What this exercise needs is every entry restated as written, with no pictures.

==================================================

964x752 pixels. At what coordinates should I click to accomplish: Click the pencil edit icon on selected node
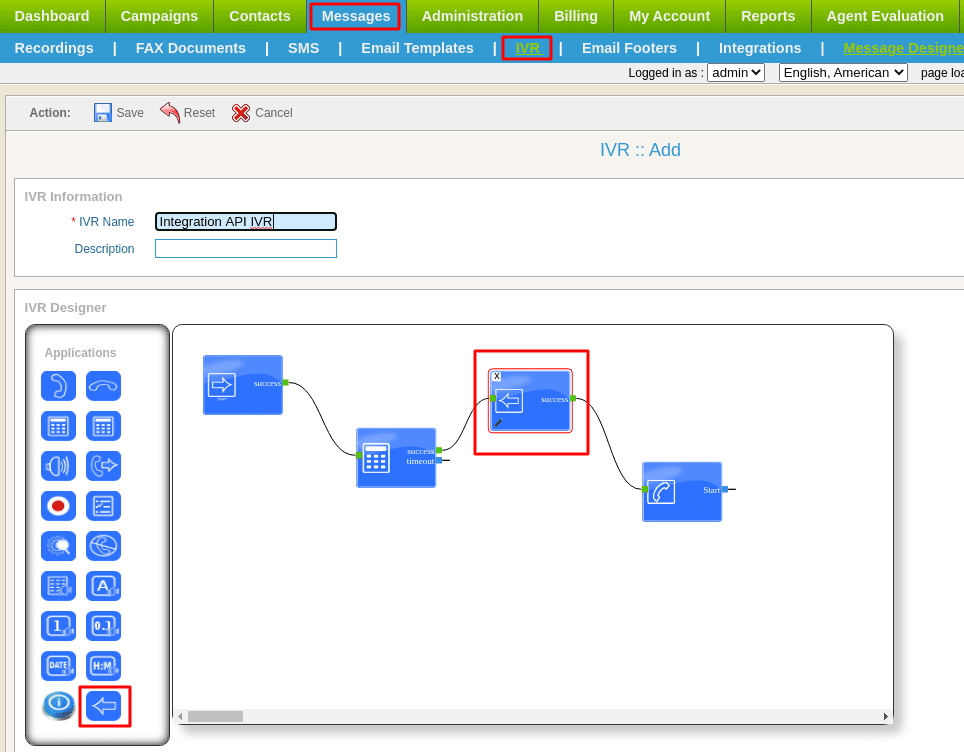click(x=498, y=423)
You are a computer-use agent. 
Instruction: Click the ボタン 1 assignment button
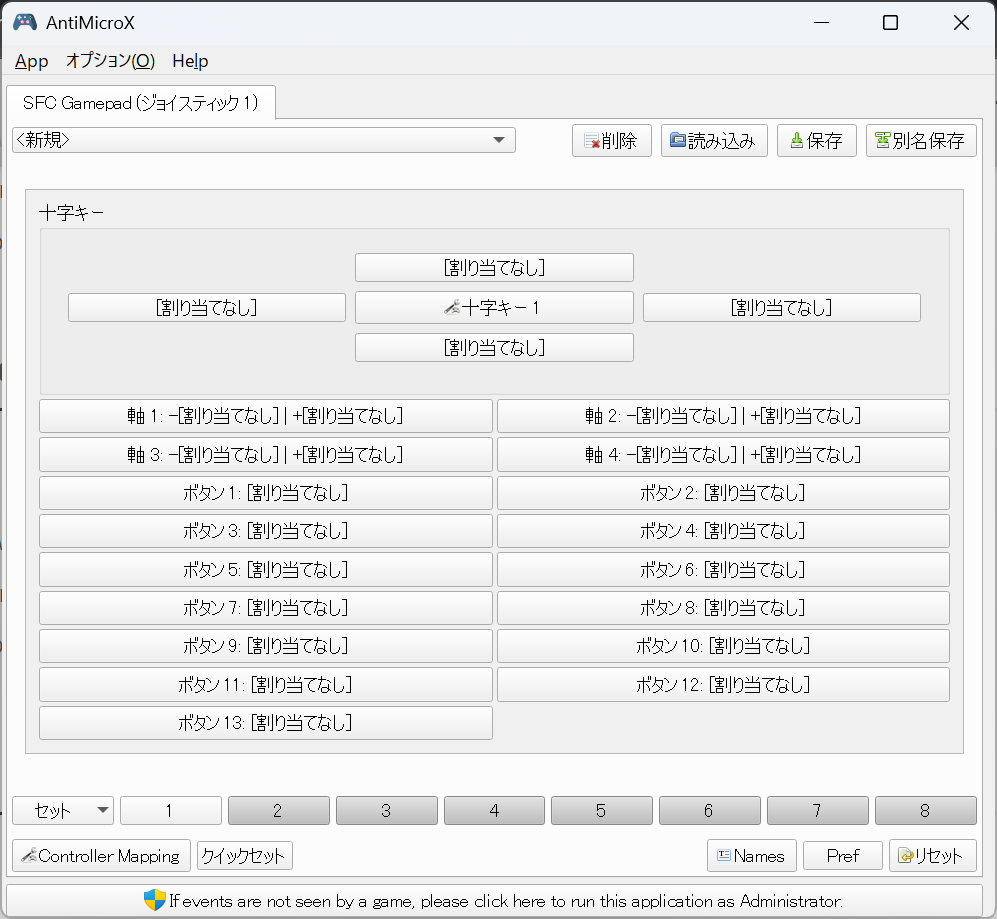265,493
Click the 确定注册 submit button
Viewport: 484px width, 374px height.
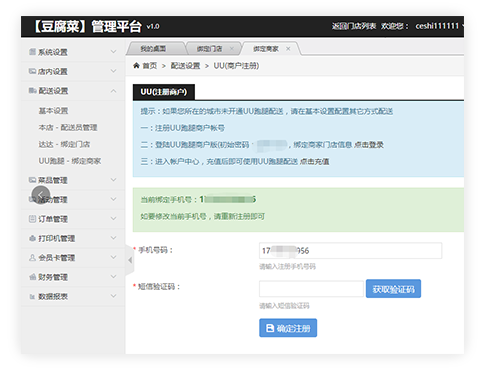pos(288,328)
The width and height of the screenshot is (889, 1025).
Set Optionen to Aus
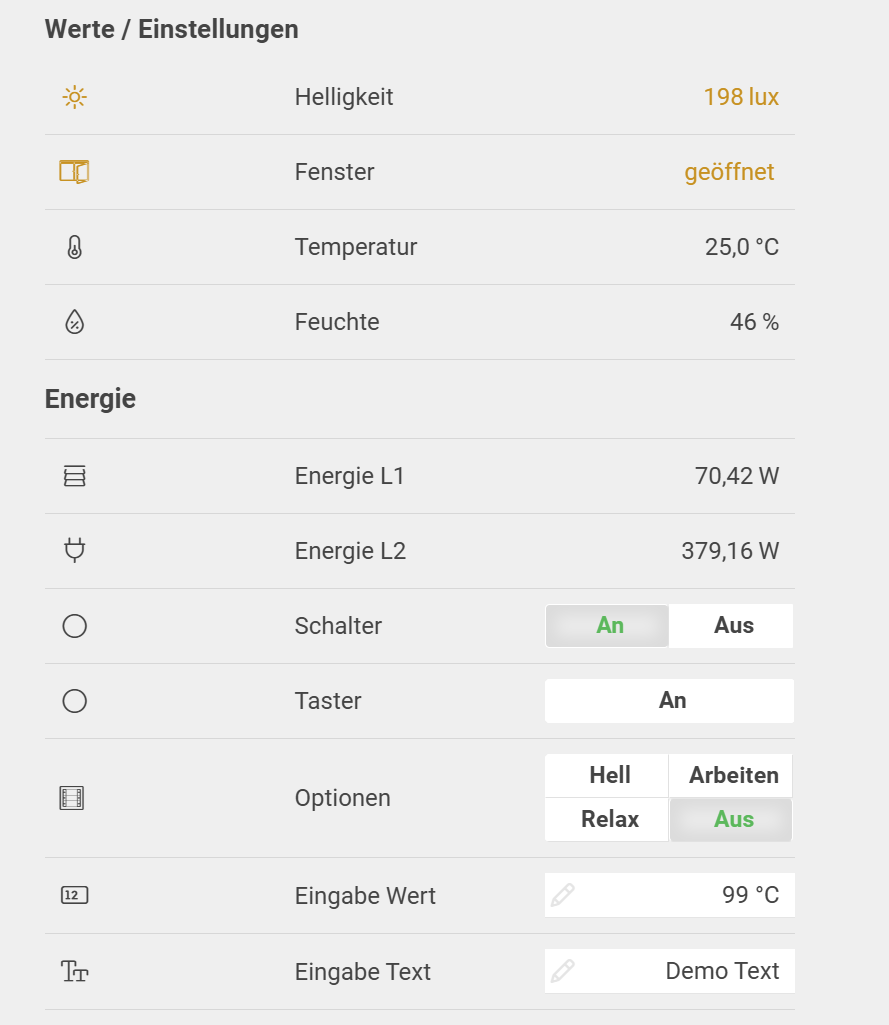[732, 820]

==================================================

◆ RESPONSE ◆
964x752 pixels. At what coordinates should I click to accomplish: Click the pencil edit icon on selected node
click(x=498, y=423)
You are a computer-use agent. 
Instruction: Click the ボタン 1 assignment button
265,493
Click the 确定注册 submit button
Viewport: 484px width, 374px height.
pos(288,328)
The width and height of the screenshot is (889, 1025).
Set Optionen to Aus
[732, 820]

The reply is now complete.